Who was this new breed of operative?
Operatives tended to have military, police, or detective experience and come from a law-abiding middle-class background. These men were successful in life prior to being appointed and often had a job history that indicated an ambition to do more.
Unlike their predecessors, they adapted their behavior to bureaucratic routine, followed orders, and obeyed rules. They were talented detectives, highly tolerant of paperwork, and committed to organizational goals.
They were a tough, capable, and honorable breed, with high standards of personal integrity, who felt it their duty to interact with criminals for the greater good of society.
“Employees will be judged by the character they sustain, by the results they accomplish, and by the manner in which they accomplish them.” – Elmer Washburn, Chief of the Secret Service 1874-1876
The Do’s and Don’ts of Being an Operative in the 1880s
- Avoid “any appearance of impropriety or disgraceful behavior.”
- Criminals are not personal acquaintances; they are enemies of the social order.
- Submit weekly reports to the director. They must include accounts of your actions and expenses every hour of every day.
- Do not accept gifts or gratuities to perform or forgo official duties.
- Do not deliver or give permission to use counterfeit money to any unauthorized person.

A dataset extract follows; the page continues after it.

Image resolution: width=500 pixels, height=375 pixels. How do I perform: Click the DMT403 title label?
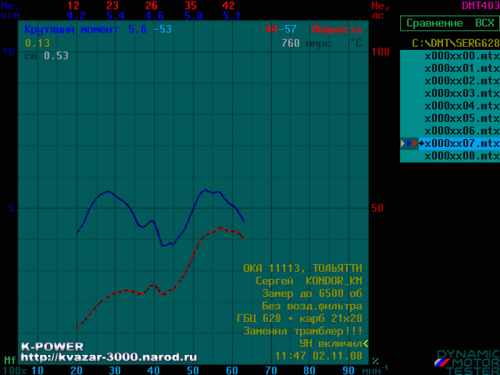[x=480, y=6]
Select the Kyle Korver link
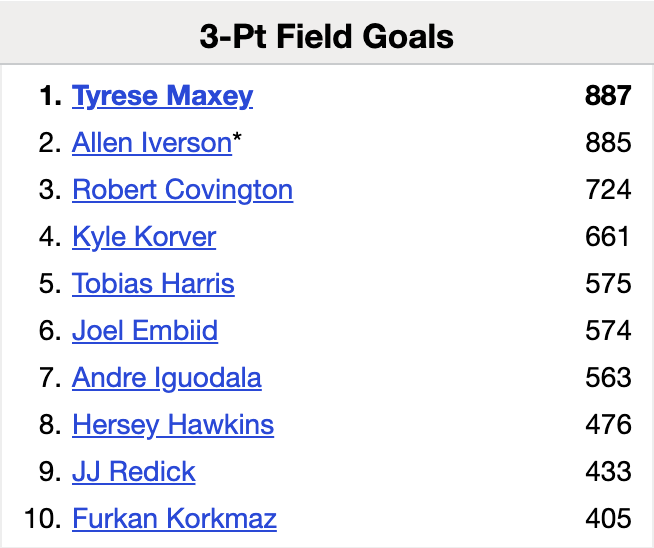This screenshot has width=654, height=548. point(144,237)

- All arrests must be in strict conformity to civil law and with the cooperation of the local policing institution.
- All financial transactions must be reported, even those with criminals.
- Report all criminal transactions: what was paid for counterfeit money, from whom it was purchased, where they deal was made, the kind of bogus money purchased, and how much counterfeit was obtained.
- Record “all charges for information and assistance,” including names and residences of each person receiving these sums.
- Purchasing counterfeit money must be done for the smallest, practical amount.
- “Authority must be had from this Office before any bargain is made for information or assistance, unless the operative can clearly make it appear that the interest of the service would have suffered materially by the delay necessary, in order to obtain such authority.”
- “Operatives will neither promise, either by word or implication, immunity from punishment, nor anything in mitigation of sentence, to any person for any offense he may have committed.”
- Suspects must be warned about their rights – everything they said will be documented and used against them in court. Suspects needn’t answer any questions until a lawyer is obtained. (This was long before the Miranda Rights became required in 1966.)